After coming to US, I still remember our first tree. We got it on the cheap after Christmas. It was 5 foot tops and with maybe ten branches extending wide to fill up most of our living room: the stalk in the middle clearly visible through the thin branches. A really sad thing but it was ours and it reminded us of the home we left.  We decorated it and our family came together for the first New Year in a new country.
Over time, the cultrure of the country seeps in. America doesn’t celebrate the way Russia did. In US the holiday is not a family event. You celebrate with friends and it’s ok to bring in the new year at midnight and then go home. So I started to have my own celebration. Bringing in my friends to my house, having good music and food. We had some amazing New Year’s celebrations, an epic time every year. So this is why when I came to Israel, I realized that this holiday, that the whole world decided to celebrate, is a no holiday in Israel. Probably the only country in the world that doesn’t care for it. Even though there are over a million Soviet Jews here who celebrate, the country refuses to recognize it. It felt like in someways Israelis try to deny that they are part of the world, isolating themselves on something special, that could make them a part of the global community. This is why in Israel schools are open the next day and all businesses, there are no fireworks, no official celebrations.
BUT, unofficially, some still try. Because we are new and don’t know many Israelis who celebrate the holiday, we decided to have our own celebrations in my apartment in Florentine. South Tel Aviv area of  Florentine is secular and worldly. There are a lot of bars and there are regular graffiti tours of the area. So it is easy to find   new year’s trees on display in stores and restaurants here (they are not called Christmas trees) as well as happy new ear signs and decorations in English and Russian.
That’s one thing that I love about Israel. There is no commercialism. Every week all decorations change, they don’t have happy holidays, they have happy Hanukkah. Once Hanukkah is over, they have Merry Christmas signs up. Once Christmas is over, they have Happy new year decorations up. But it feels festive. There are no sales, no pushy decorations, it feels festive, not commercial exploitation.
As I took the bus home on December 31st and I saw shop  keepers getting their tips ready, putting up lights and decorations, I was starting feeling the spirit. The same spirit I used to feel in Ukraine as my family was getting ready for the company to come over, cooking all day and decorating and cleaning the house.
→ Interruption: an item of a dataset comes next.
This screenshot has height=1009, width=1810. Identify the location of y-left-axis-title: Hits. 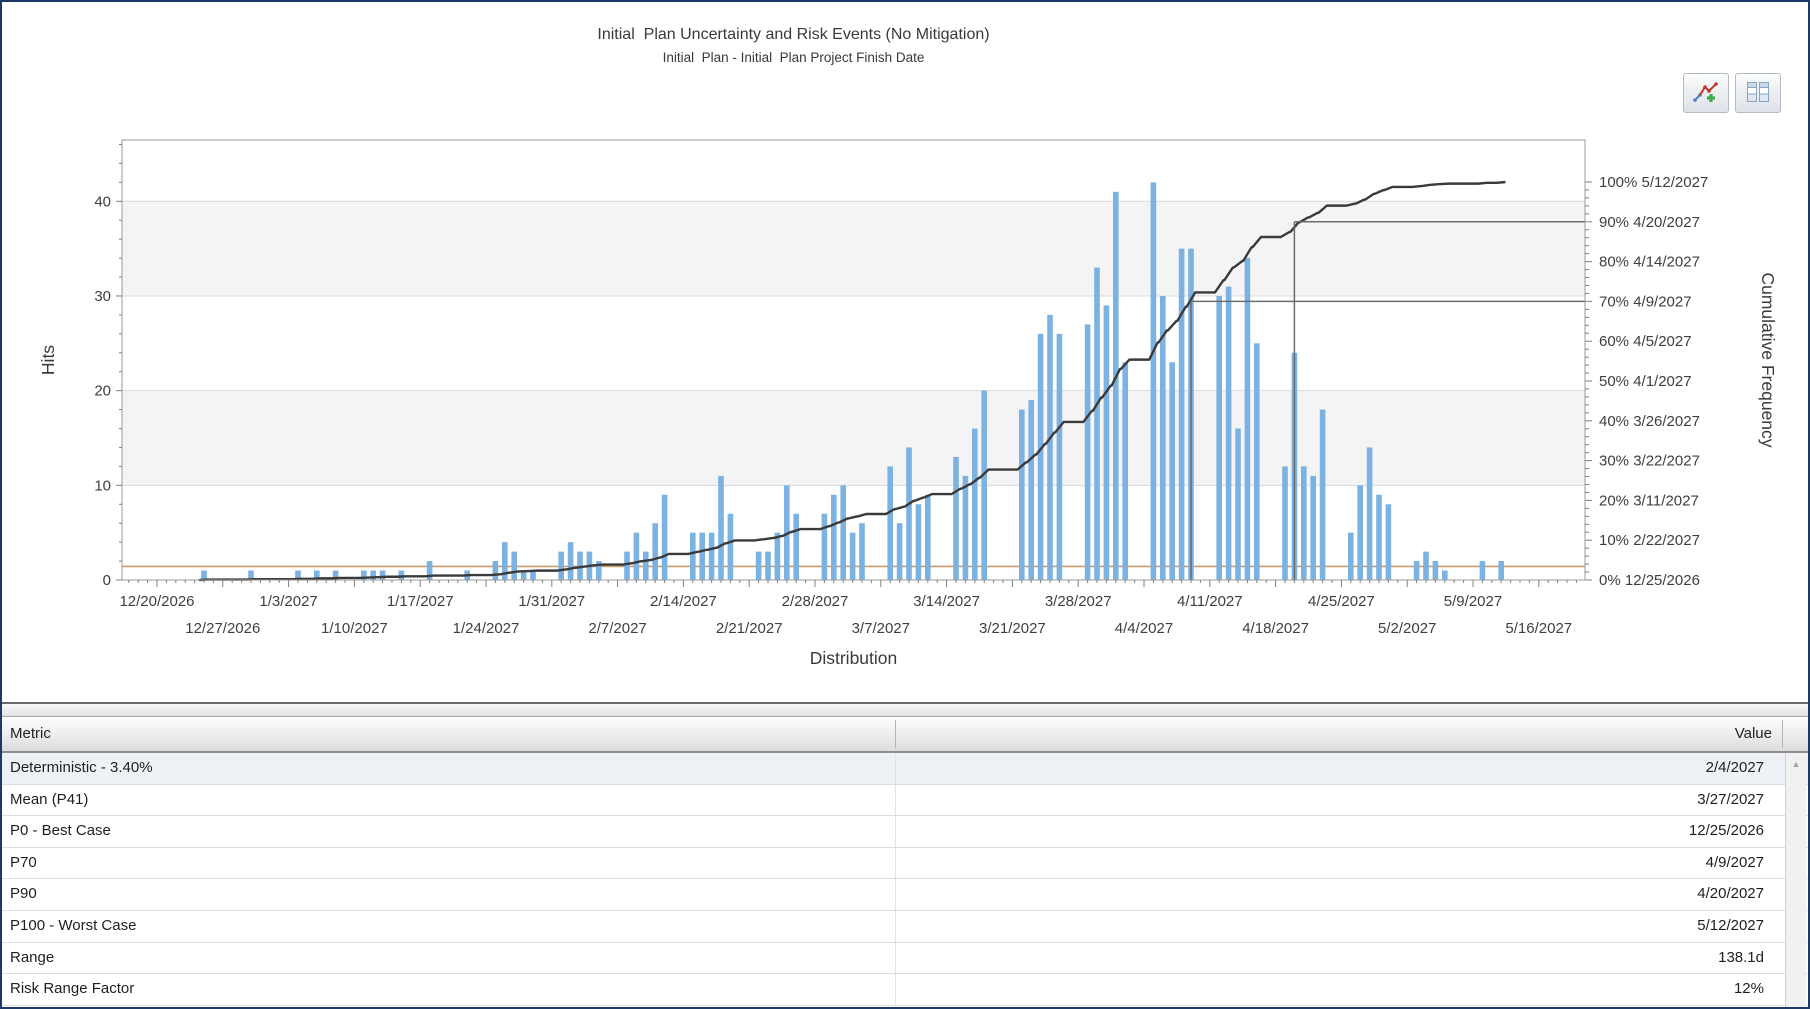
(48, 360).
In a few hours, my American, Australian, Dutch and Israeli friends came over. We poured champagne, we ate, we had conversations and at 11:30, we went up to the rooftop to dance and bring in the year. It has been my favorite thing to do every year, to bring everyone outside, to meet the new year in the nature. It had been raining like crazy all day but by midnight it cleared up and we had a beautiful new years. There were no fireworks, but we had our poppers, our whistles and our funny hats. We yelled and cheered. We could see people in apartments around us who were sitting at home. It felt lonely. It actually made us a little lonely to see people at home alone as if it was just another night.
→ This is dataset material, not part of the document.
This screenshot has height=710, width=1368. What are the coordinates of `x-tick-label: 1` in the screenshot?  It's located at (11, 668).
So we took off to find a place to dance. We lost some of our members as they had to head home to get ready for the work day. We walked the quiet streets of Florentine surrounded by the graffiti, permanent street decorations. However, when we got to Rothchild, it was packed with people. A corner bar on a street had the music blasting outside and maybe a dozen people were dancing on a corner. We joined the circle and danced until people cleared while a religious jew with a big knitted kippa and long peyyut handed out pamphlets and collected hugs.
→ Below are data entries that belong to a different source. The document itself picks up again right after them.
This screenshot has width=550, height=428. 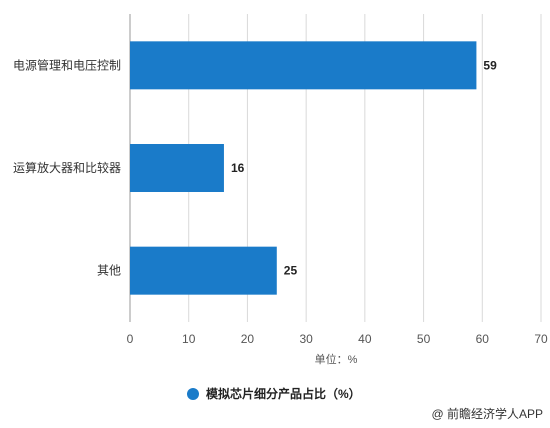 What do you see at coordinates (189, 339) in the screenshot?
I see `x-tick-label: 10` at bounding box center [189, 339].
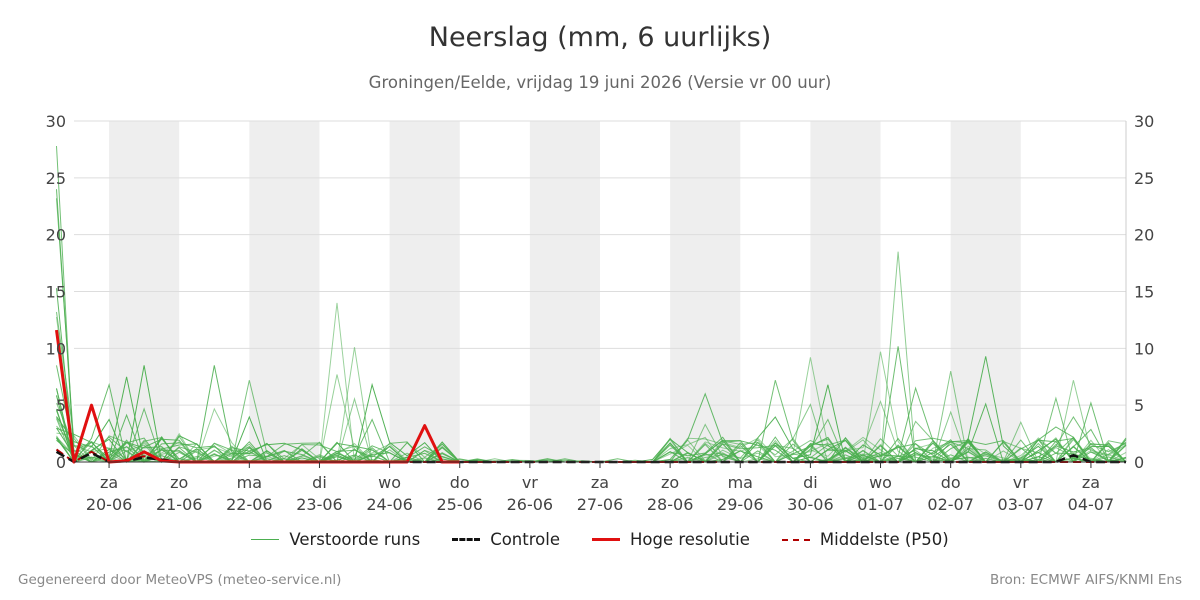  Describe the element at coordinates (600, 504) in the screenshot. I see `x-tick-date-label: 27-06` at that location.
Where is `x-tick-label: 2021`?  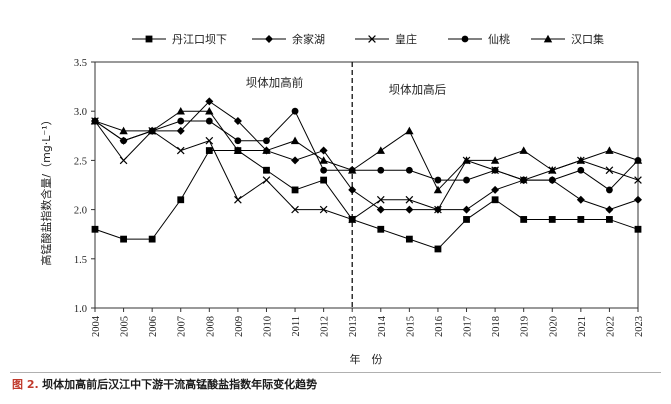
x-tick-label: 2021 is located at coordinates (582, 326).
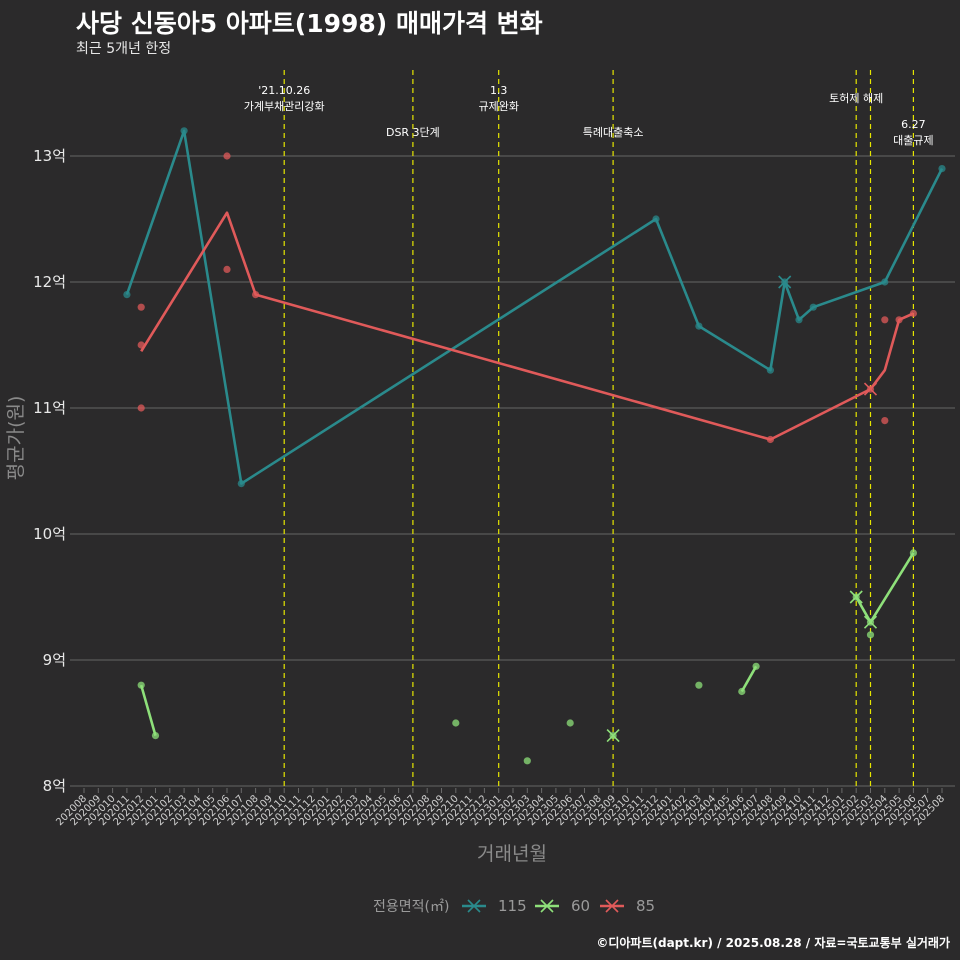 The image size is (960, 960). Describe the element at coordinates (50, 471) in the screenshot. I see `y-axis-ticks: 8억 9억 10억 11억 12억 13억` at that location.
We walked home and I passed out drunk, woke up with a hangover and sadly, had to go to work and school. Sitting on a bus for an hour while hung over was cruel, it was sad, but it was worth it.  I thought about how originally, this holiday, celebrated the bris of the worlds most famous jew and 2000 years since the end of Jewish homeland. Today though, as we are back, that’s not what we celebrate. We celebrate making it another year, together, the world alive, all of us alive, Israel is alive.